The first guy we need to mention is Manny Corpas. With Brian Fuentes almost certainly leaving via free agency, Corpas was a great bet to start 2009 closing for the Rockies. With Street on board, however, Corpas could be pushed back into the eighth inning role. There is talk that the Rockies could spin Street off, though, so keep close tabs on this. There’s also talk that Corpas has been told he’ll close regardless, so don’t go moving him down your draft board yet. This situation could clear itself up over the next few days.

Another guy whose value takes a hit is Ryan Spilborghs, a personal favorite of mine who I wrote a little about in this year’s Hardball Times Annual. This trade changes my evaluation of him just a bit. Many Rockies fans thought Holliday would be traded for a top-notch starting pitcher — certainly not the case here. This would open up a spot for Spilborghs, who could lead off, score 100 runs, bat over .300, hit 20 home runs, and steal double-digit bases.

With Gonzalez coming over in the trade, though, that might not happen. My hope is Gonzalez starts in the minors, but he could still get called up mid-season. Hopefully Spilly establishes himself by then. Also, there’s still hope Willy Taveras gets traded this off-season, which allow both Spilborghs and Gonzalez to play and ensure the lead-off spot is open.

Since Smith should be assured of a rotation spot, this trade hurts the value of guys like Jorge de la Rosa (if tendered), Glendon Rusch (if re-signed), Jason Hirsh, Greg Reynolds, and Franklin Morales, who will have to battle for the #5 spot (Aaron Cook, Ubaldo Jimenez, and Jeff Francis occupy the first three). de la Rosa clearly deserves the spot, so I’d put the rest at a bigger disadvantage. Even if one of the others wins the spot out of Spring Training, it shouldn’t be long before they lose it.

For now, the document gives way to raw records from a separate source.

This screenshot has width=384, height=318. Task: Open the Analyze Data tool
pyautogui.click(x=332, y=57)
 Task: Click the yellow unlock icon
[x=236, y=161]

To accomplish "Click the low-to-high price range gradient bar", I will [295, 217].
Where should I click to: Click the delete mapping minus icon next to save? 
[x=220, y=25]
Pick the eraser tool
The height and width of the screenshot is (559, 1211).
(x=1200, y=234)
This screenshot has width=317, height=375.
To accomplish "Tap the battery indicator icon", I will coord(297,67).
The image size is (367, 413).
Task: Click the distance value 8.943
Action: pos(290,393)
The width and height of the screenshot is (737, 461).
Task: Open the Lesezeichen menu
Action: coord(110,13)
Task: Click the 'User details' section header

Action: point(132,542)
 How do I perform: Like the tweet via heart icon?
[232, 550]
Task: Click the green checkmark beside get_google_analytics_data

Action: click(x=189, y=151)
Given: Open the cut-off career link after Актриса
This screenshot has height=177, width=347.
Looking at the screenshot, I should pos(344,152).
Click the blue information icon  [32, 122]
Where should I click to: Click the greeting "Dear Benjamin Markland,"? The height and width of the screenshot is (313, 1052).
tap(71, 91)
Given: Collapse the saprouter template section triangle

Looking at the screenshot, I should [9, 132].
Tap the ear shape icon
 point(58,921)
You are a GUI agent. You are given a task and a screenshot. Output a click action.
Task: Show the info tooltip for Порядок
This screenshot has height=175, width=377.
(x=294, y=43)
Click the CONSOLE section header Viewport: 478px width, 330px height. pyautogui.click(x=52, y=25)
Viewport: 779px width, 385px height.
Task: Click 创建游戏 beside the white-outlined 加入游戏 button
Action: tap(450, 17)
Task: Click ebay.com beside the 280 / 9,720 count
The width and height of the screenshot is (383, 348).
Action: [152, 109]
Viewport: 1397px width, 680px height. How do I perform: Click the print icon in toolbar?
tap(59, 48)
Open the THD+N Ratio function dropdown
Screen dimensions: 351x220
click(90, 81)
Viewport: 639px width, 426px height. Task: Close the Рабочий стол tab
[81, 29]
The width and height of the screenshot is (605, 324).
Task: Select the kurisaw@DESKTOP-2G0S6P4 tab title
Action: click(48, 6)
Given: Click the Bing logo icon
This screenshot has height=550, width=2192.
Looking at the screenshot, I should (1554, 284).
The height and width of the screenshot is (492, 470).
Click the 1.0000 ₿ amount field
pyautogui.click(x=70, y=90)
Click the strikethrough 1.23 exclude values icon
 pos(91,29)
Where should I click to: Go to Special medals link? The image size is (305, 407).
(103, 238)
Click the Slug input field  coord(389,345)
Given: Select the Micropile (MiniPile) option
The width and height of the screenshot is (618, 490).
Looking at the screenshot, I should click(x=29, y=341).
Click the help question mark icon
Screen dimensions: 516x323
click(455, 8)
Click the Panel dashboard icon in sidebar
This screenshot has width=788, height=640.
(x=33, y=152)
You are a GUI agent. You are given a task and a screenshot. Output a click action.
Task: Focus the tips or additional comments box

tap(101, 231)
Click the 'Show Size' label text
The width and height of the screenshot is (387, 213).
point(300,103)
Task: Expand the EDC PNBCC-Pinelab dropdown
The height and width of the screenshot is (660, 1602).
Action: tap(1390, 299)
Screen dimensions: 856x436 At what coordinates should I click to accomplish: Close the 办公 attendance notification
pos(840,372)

Fallout: Huston Street, Carlos Gonzalez, and Greg Smith

While the switch to the National League should have a positive effect on these pitchers (Street and Smith), having to pitch in Colorado will definitely suppress those effects. Looking at park effects, according to StatCorner, there is very little difference for walks and ground balls. There is, however, a noticeable difference in strikeouts and a big difference in HR/FB. Here are the 2008 lines for these two pitchers, illustrating the applied park effects:

| AGE | LAST   | IP    | ERA  | LIPS_ERA | OAK/COL K/9 | BB/9 | xGB% | OAK/COL HR/FB |
|  24 | Street |  70.0 | 3.73 |     3.64 | 8.87 / 8.38 | 3.47 |   37 |    7.8 / 10.1 |
|  24 | Smith  | 190.3 | 4.16 |     4.78 | 5.25 / 4.96 | 4.11 |   35 |    7.9 / 10.2 |

Strictly as a result of park effects (meaning the league change isn’t included), they would each see a small-ish decline in K/9 and a huge spike in HR/FB. Smith can’t afford to lose anymore strikeouts, and he isn’t anything more than a late-round NL-only pick.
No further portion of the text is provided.